El Dios Dagda

Dagda, era el padre Dios de los celtas, lo llamaban el Dios bueno porque protegía sus cultivos. Fue el rey de los Tuatha Dé Danann y gobernó sobre Uisnech en Co. Meath. Tenía un caldero llamado el Undry que proporcionaba comida ilimitada y era uno de los artículos mágicos que los Tuatha trajeron consigo cuando desembarcaron por primera vez en Irlanda. También tenía un arpa de roble vivo llamado Uaithne que hacía que las estaciones cambiaran en su orden y también tocaba tres tipos de música, la música del dolor, la música de la alegría y la música del sueño.

Lo retrataron con una túnica marrón de cuello bajo que le llegaba a las caderas y una capa con capucha que apenas cubría sus hombros. Llevaba botas de piel de caballo. Tiraba de sus ocho aros de guerra, una rueda, por un extremo de la rueda mataba,  y  por el otro revivía , y cuando y con el paso de los aros, dejaba una huella tan profunda como la zanja de frontera entre dos provincias.

Hay muchas historias humorísticas sobre él, sobre sus apetitos tanto por la comida, como por la gratificación sexual. ¡En estas historias nunca parece estar saciado!

Son innumerables las historias que se han encontrado describiendo los poderes que poseía este dios, entre ellos estaba la del poder de dar bienestar aquel que fuera limpio de corazón o, por el contrario, podía llevar a la ruina a todo aquel que tuviera malos sentimientos.

De igual manera, su caldero tenía el poder de la transformación mágica, ofreciendo los poderes a aquellos que fueran dignos de poseerlos. O todo lo contrario.

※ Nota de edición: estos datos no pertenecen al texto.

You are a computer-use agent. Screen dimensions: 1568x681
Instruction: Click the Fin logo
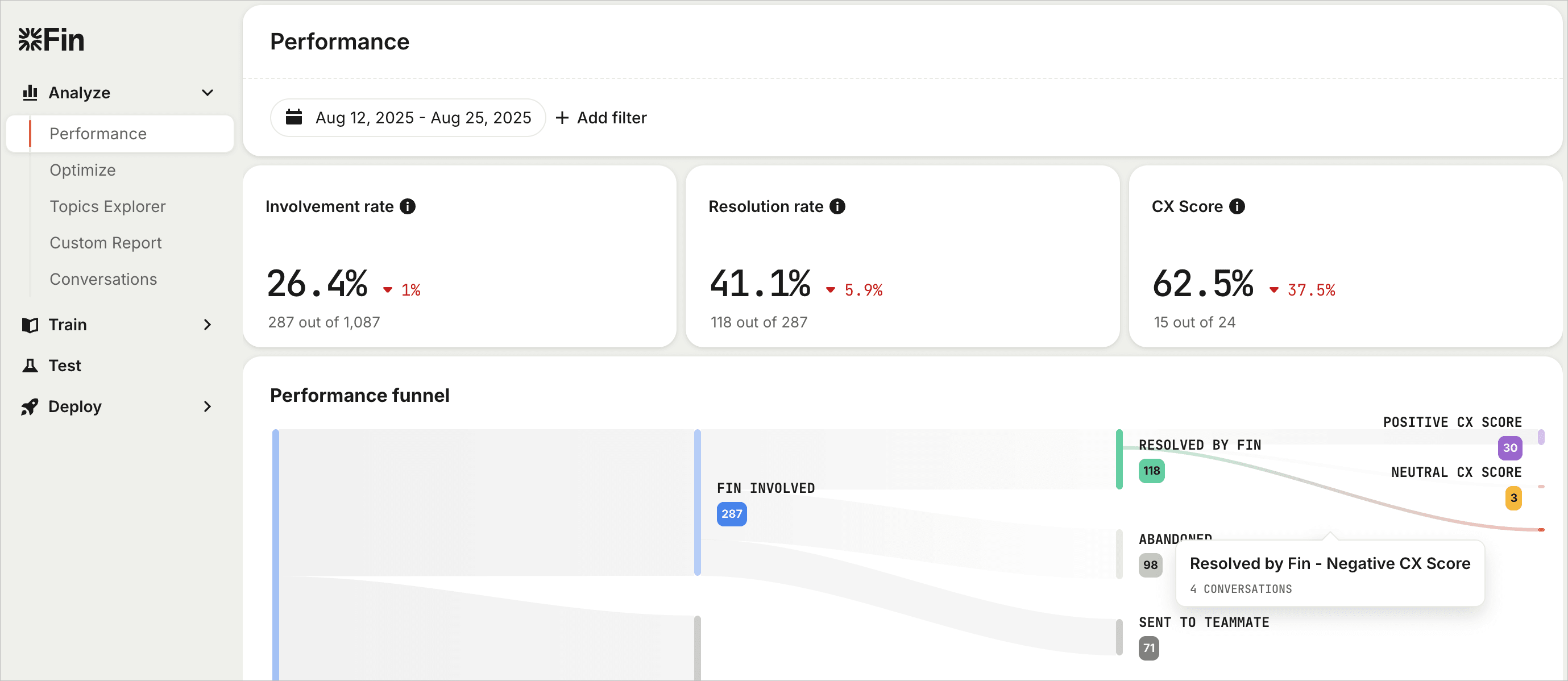pos(51,40)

El caldero de Dagda, podía suministrar alimentos de su interior, nunca se agotaban. De igual manera, poseía el poder del rejuvenecimiento y la mejoría de la salud de aquel que bebía de su contenido.

Se tiene conocimiento de que el caldero se le relacionaba con los elementos principales del que estaba construido, el cobre, el agua, el fuego, y el vapor.

Tenía el poder de dar la inmortalidad y el poder de resucitar a los guerreros que habían fallecido en combate… Otorgaba el don del saber y el de la inspiración.

En el caldero se podían ver talladas distintos tipos de animales exóticos; como delfines, elefantes o leones, estos animales estaban esculpidos por artesanos con grandes conocimientos del mundo.

De cualquier forma, el Dios Dagda con el caldero construyó un vínculo mágico que nos servirá como alimento de muchas creencias, uniendo lo material a lo espiritual.

No debemos olvidar de que todo lo que hemos escrito en el mundo de la mitología,  ya ha sido escrito por Ovidio, desde entonces no se ha escrito nada nuevo en la literatura.